The survey showed that only 18 per cent of the respondents felt that the State Governments were fully prepared for the switch over to VAT while 76 per cent of the respondents felt that the States have not been successful in bringing about uniformity in the structure of VAT, which was one of the key objectives of VAT implementation.
''Non uniformity in the VAT rates across the States has adversely impacted companies with all India operations as they have to reckon with varying rates in different States,'' Mr Madhavan said.
The survey highlights that 57 per cent of respondents did not perceive any change in prices due to VAT, which affirms that the introduction of VAT has been largely price neutral on an overall basis.
Only 25 per cent of the respondents felt that the VAT regime has had a significant impact on their business models which is a very interesting and counter intuitive finding.

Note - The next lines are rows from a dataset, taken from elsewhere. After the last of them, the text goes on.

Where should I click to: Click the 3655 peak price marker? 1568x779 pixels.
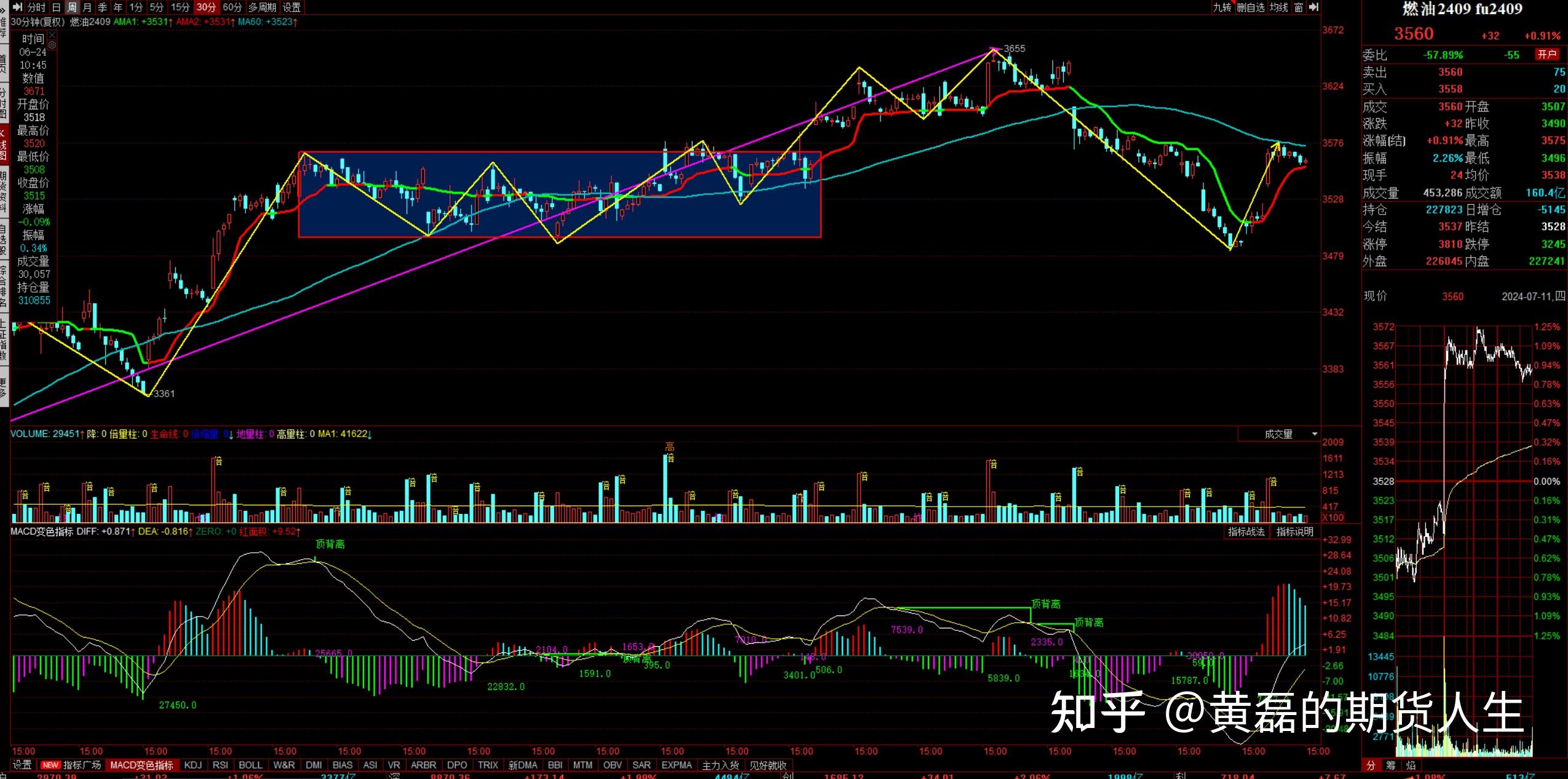[1014, 49]
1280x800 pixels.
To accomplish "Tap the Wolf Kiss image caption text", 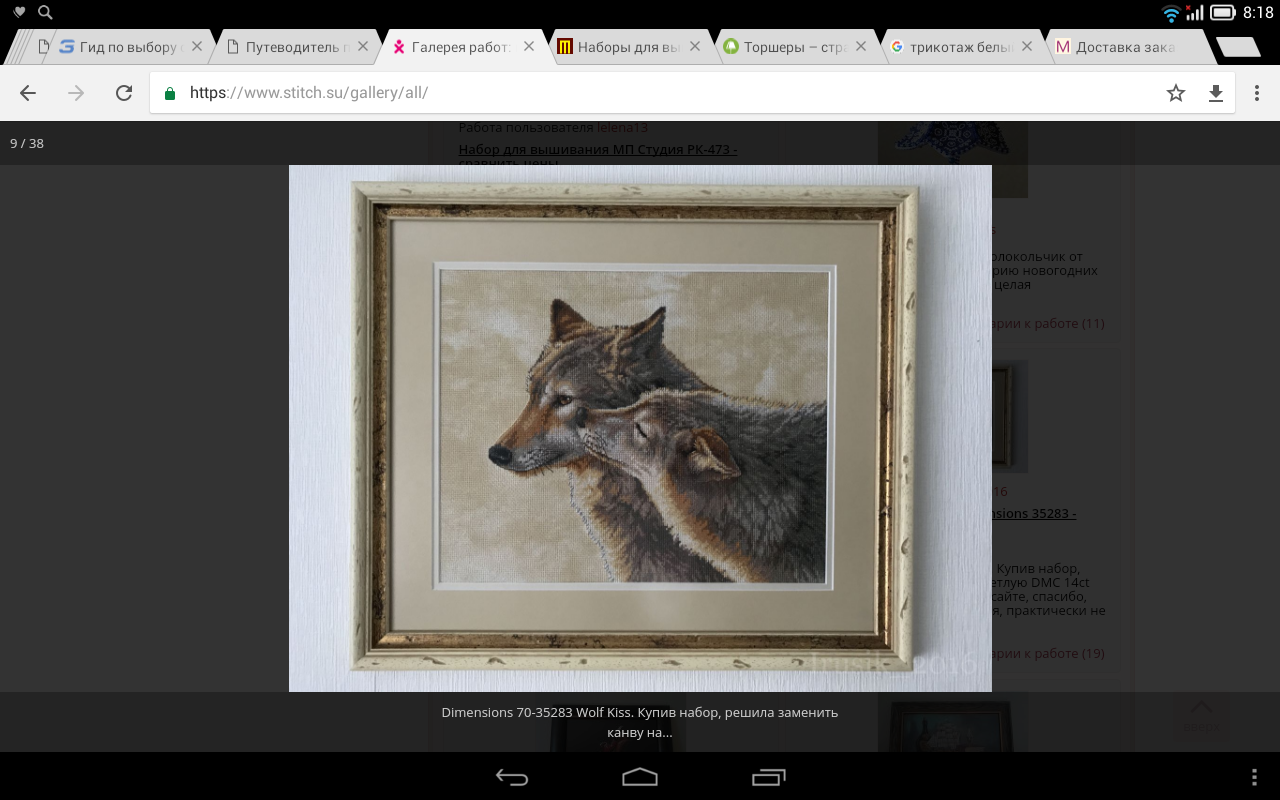I will (640, 722).
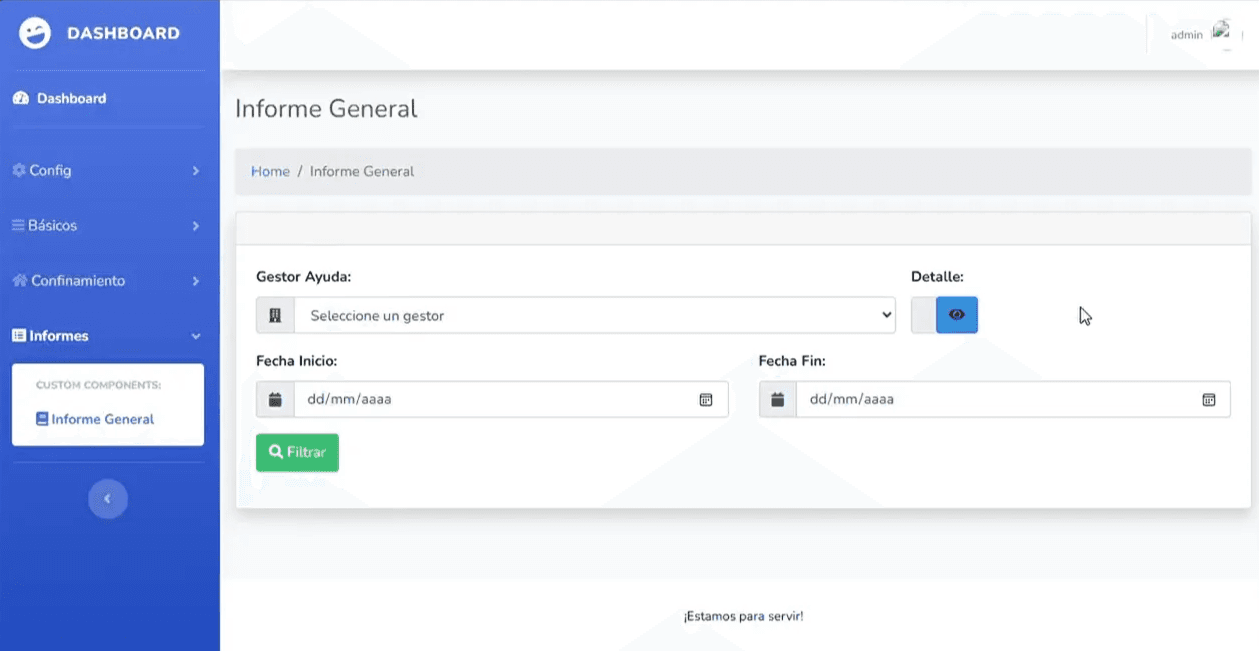Click calendar icon left of Fecha Fin
The image size is (1259, 651).
pos(777,400)
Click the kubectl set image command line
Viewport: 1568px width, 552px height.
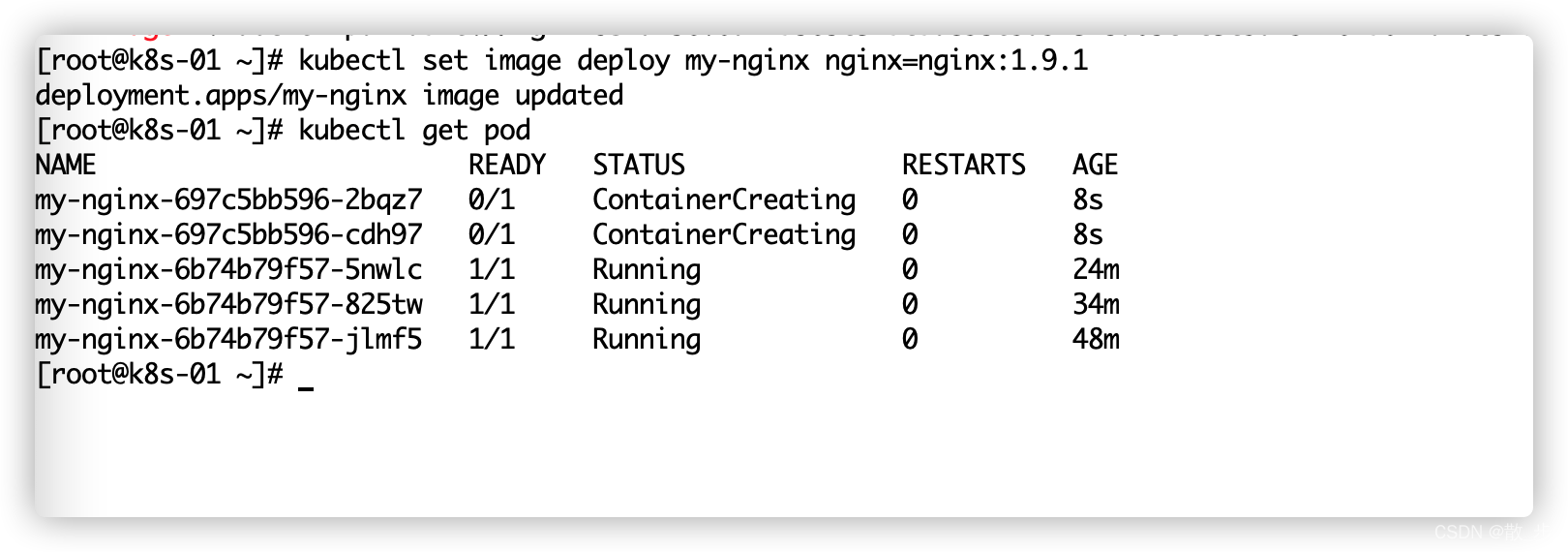click(561, 61)
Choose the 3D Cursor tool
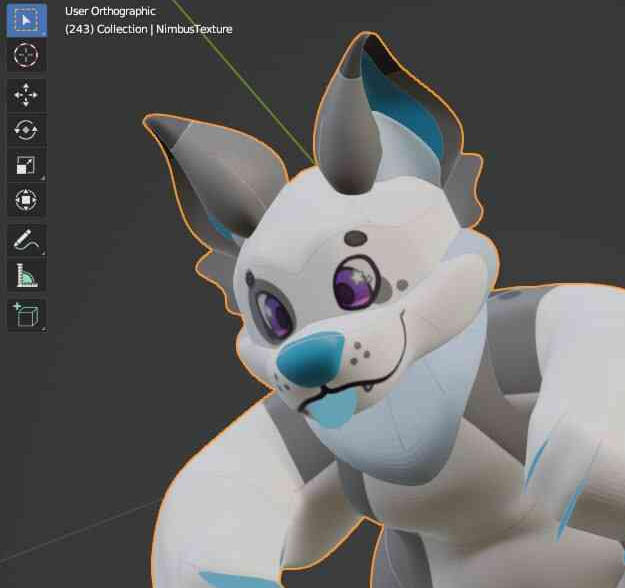Viewport: 625px width, 588px height. 26,55
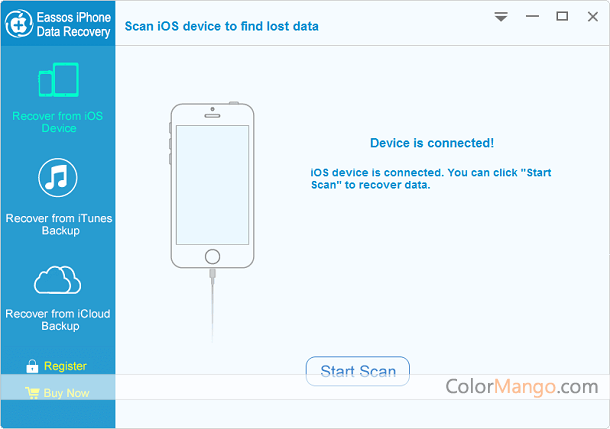This screenshot has height=429, width=610.
Task: Open the iCloud cloud icon
Action: coord(58,280)
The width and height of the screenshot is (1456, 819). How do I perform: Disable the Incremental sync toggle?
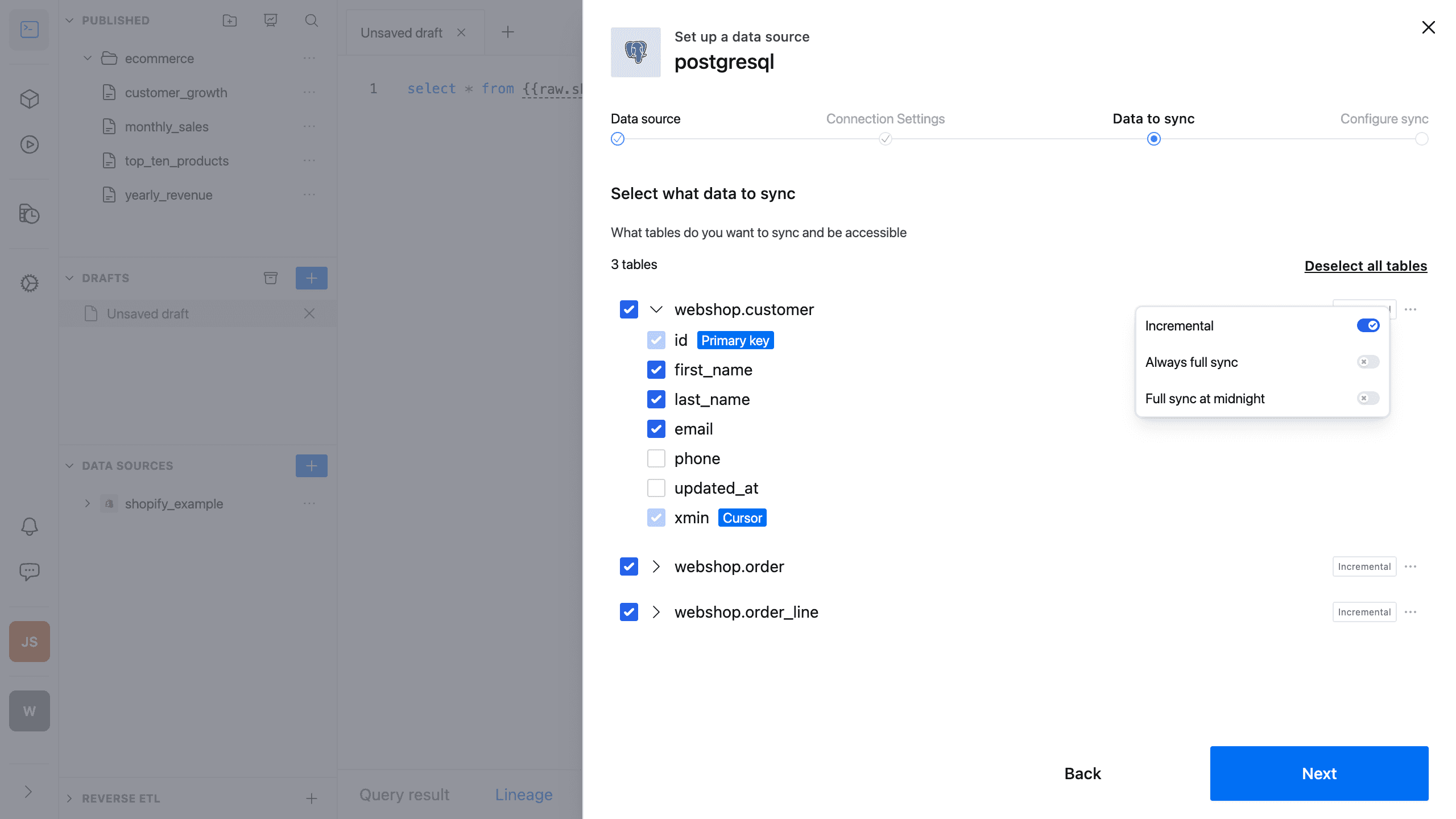(x=1368, y=325)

Further, the self assessment system which is a highlight of the VAT, in contrast to the erstwhile sales tax, has cast a huge responsibility on businesses with regard to compliance with VAT rules and regulations.
Five areas were indicated by the survey respondents where further improvements in the VAT regime were required-- introduction of uniform product classifications, extension of input tax credits to Central Sales Taxes paid on procurement, adoption of a practical approach to VAT audits of assessees, introduction of single window assessment processes for all State taxes and a change in the mindset of VAT administrators.
This survey provides useful insights on how the VAT has come about and how it has impacted prices in general and business efficiencies in particular. It also highlights the manner in which both industry and the State Governments have handled the transition.